**Aim of the exercise:**
Lines holding the string "agent" are the ones to copy; find them all in the data.

**Material to process:**
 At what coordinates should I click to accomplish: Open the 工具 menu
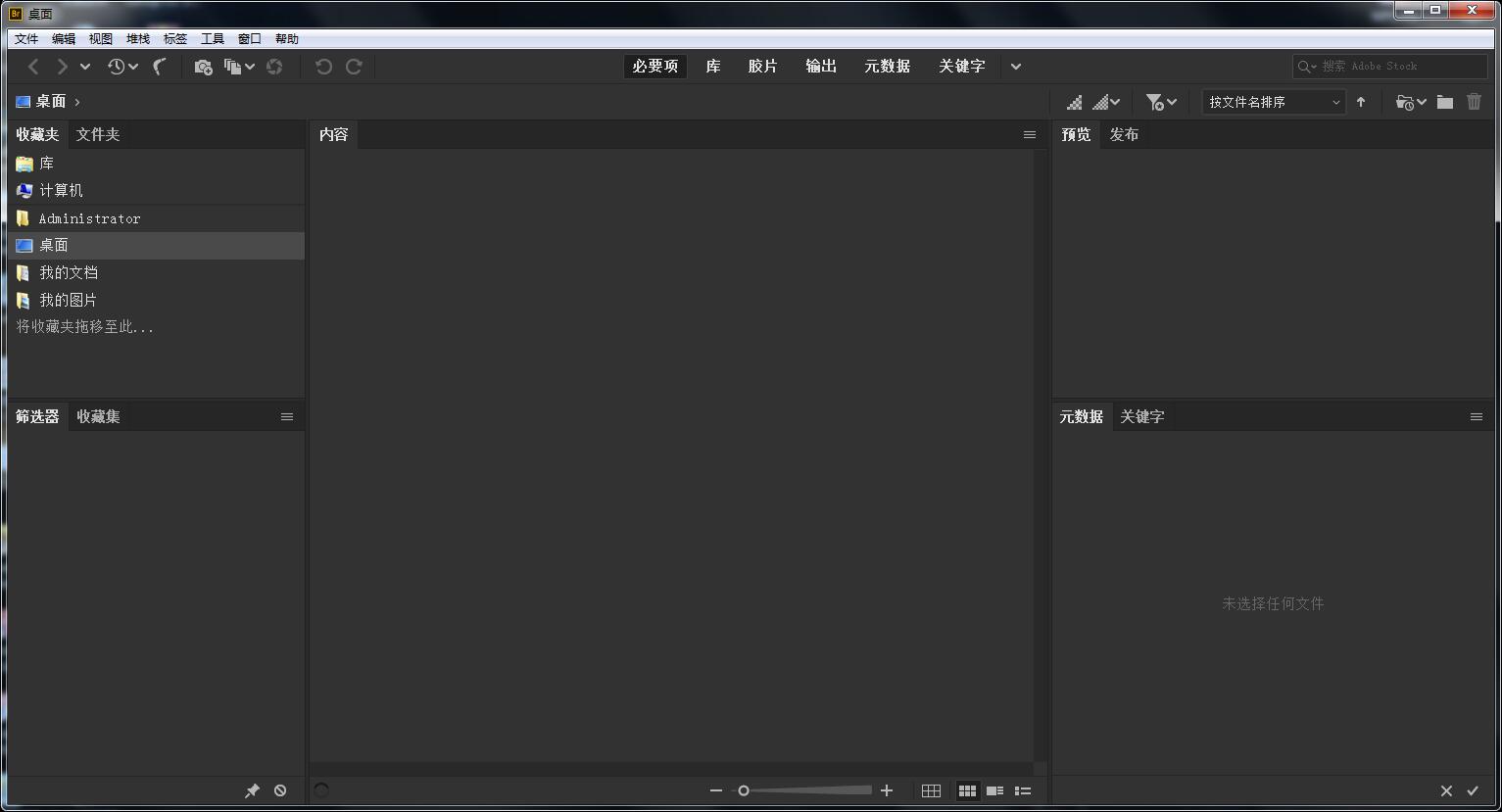(212, 38)
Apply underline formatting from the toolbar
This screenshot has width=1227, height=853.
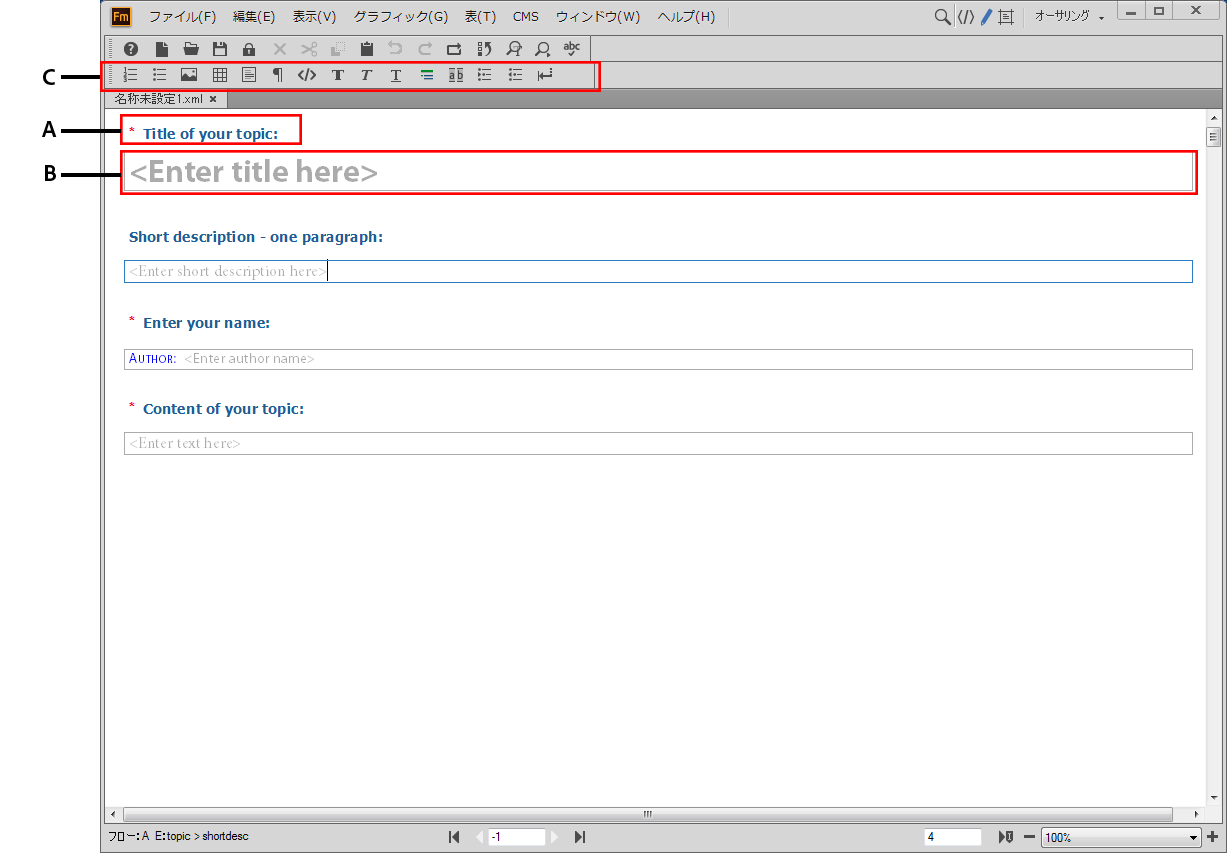click(395, 74)
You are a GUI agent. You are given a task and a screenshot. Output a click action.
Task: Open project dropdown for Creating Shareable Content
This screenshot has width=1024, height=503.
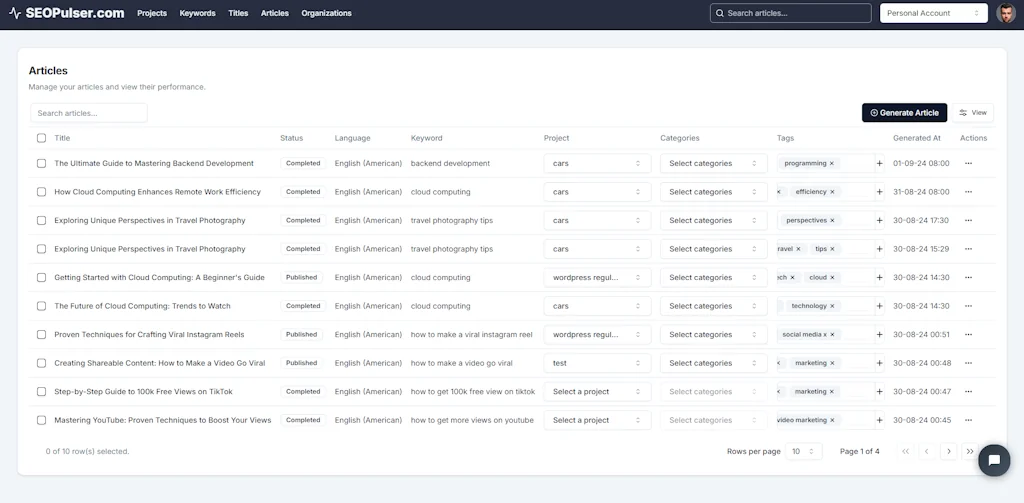pos(596,363)
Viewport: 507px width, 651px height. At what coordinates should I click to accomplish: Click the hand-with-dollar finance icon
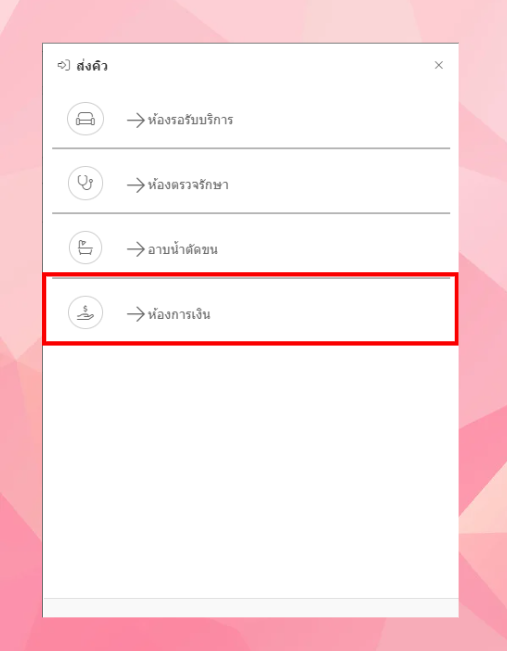point(86,313)
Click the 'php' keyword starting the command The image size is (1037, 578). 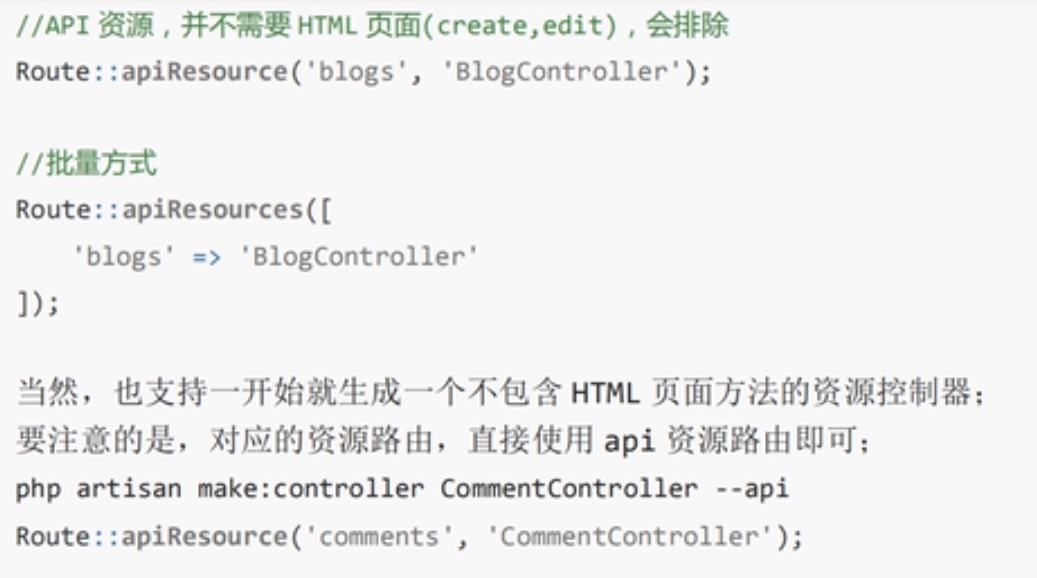38,489
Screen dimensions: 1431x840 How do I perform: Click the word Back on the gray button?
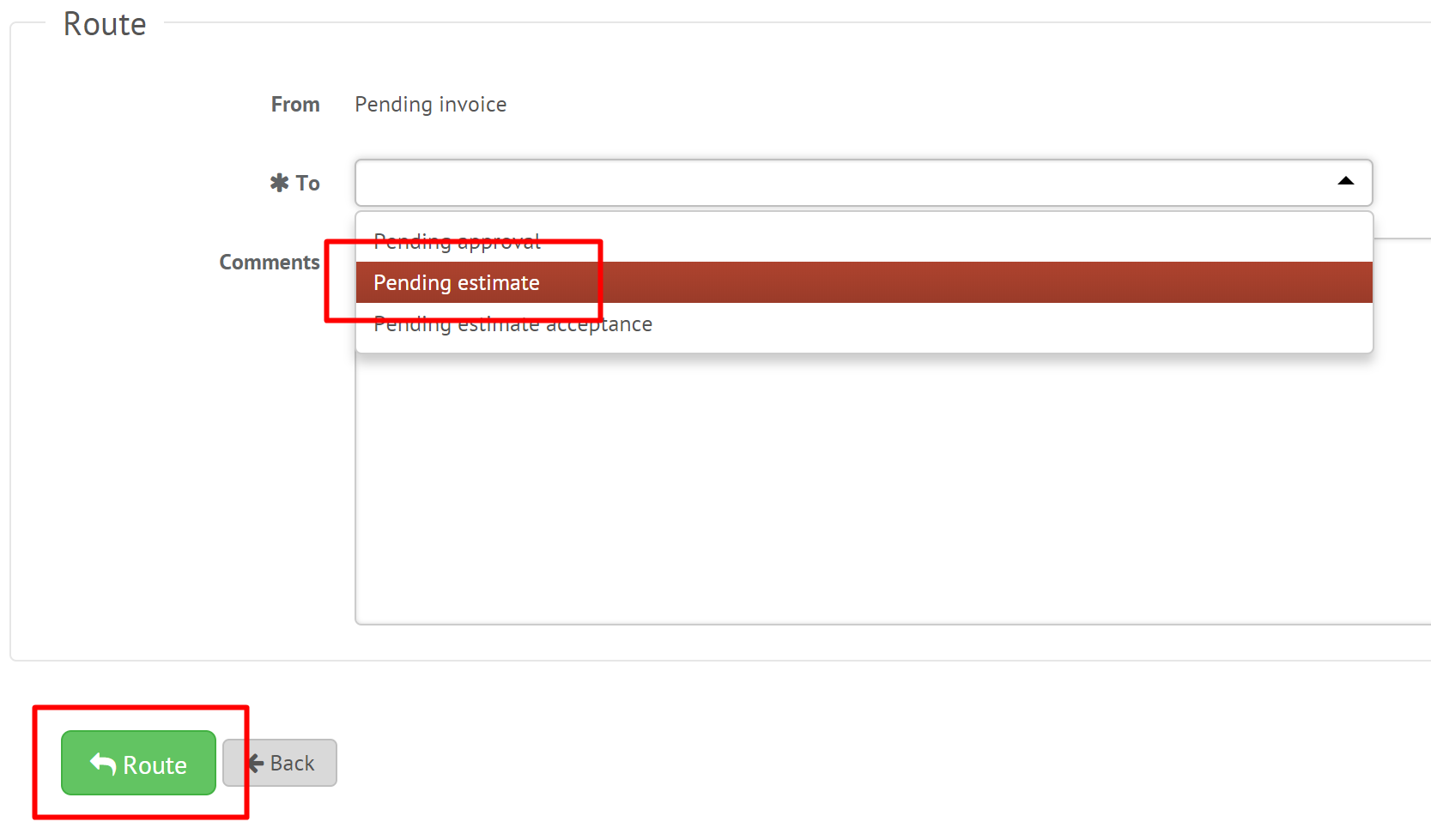pos(292,763)
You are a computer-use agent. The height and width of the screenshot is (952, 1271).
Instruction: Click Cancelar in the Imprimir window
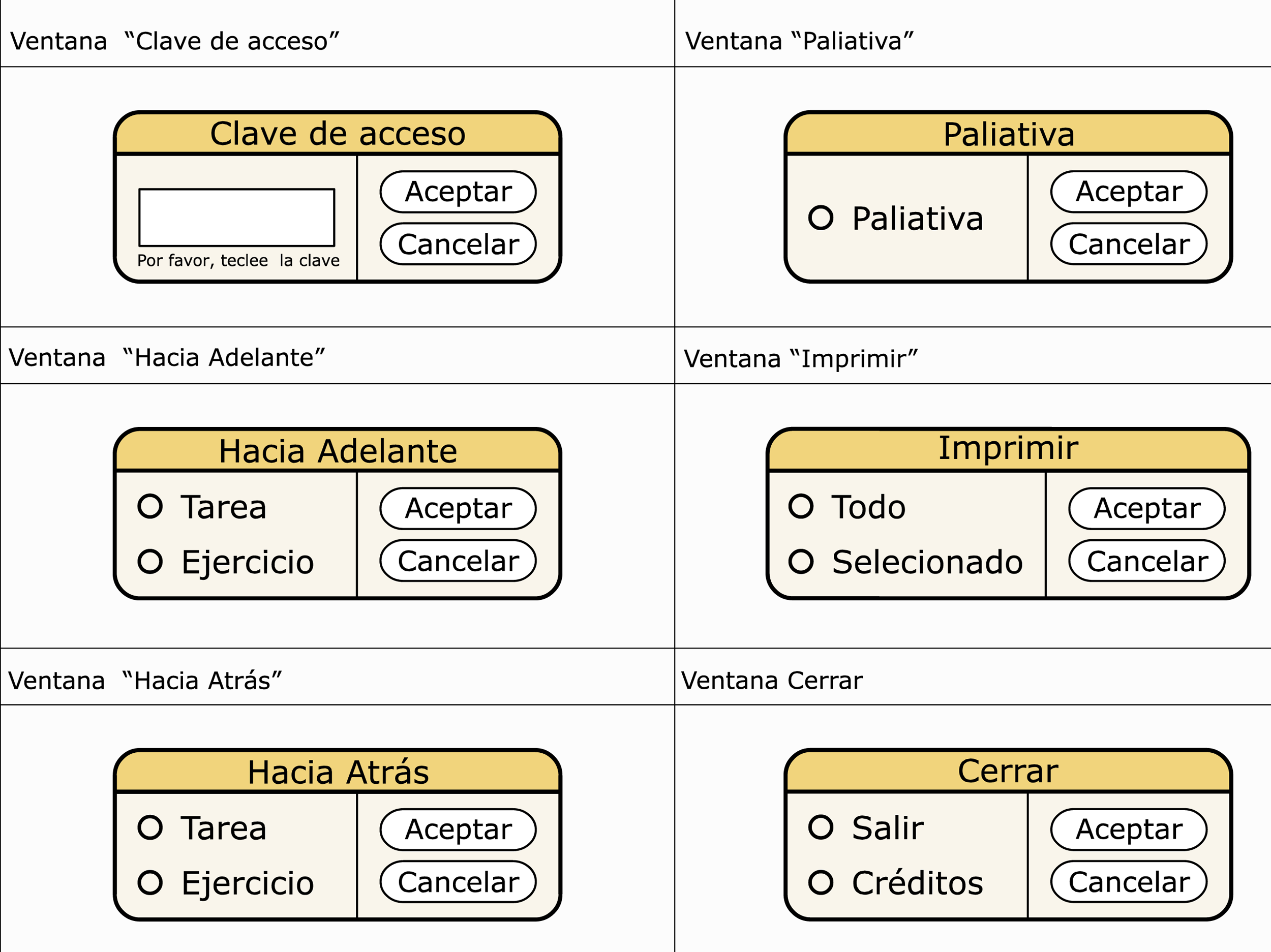click(x=1147, y=561)

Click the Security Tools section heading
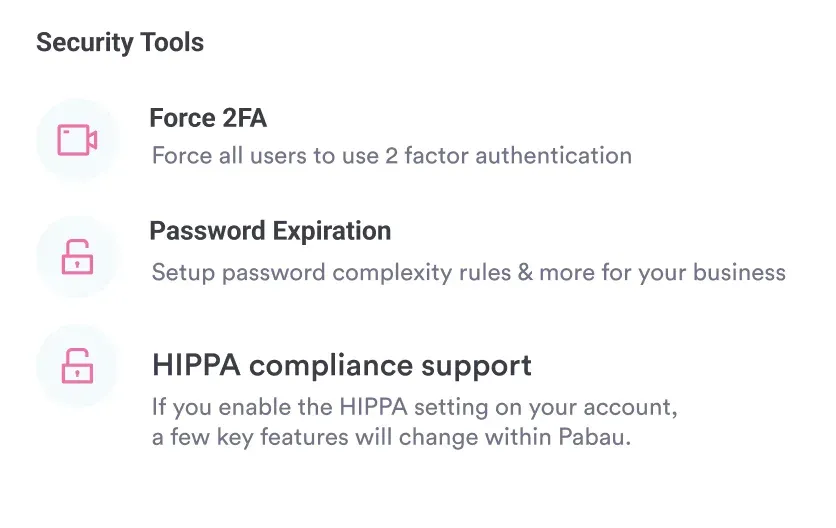pyautogui.click(x=120, y=43)
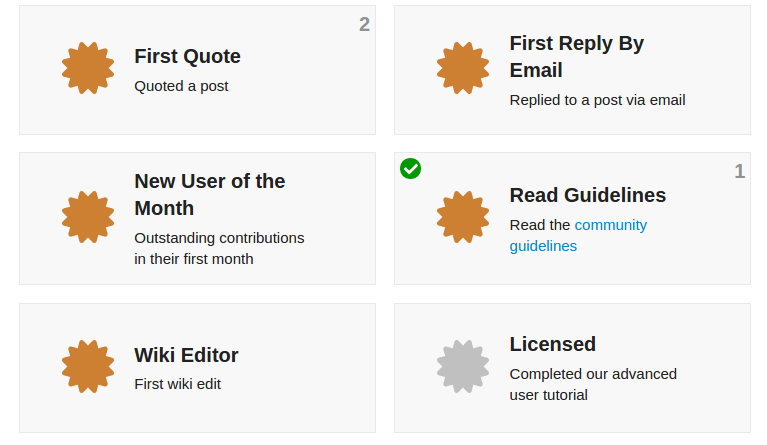The width and height of the screenshot is (767, 445).
Task: Click the New User of the Month badge icon
Action: click(88, 217)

**Expected answer:**
You are a GUI agent. You are given a task and a screenshot. Output a click action.
You are a computer-use agent. The height and width of the screenshot is (952, 1271).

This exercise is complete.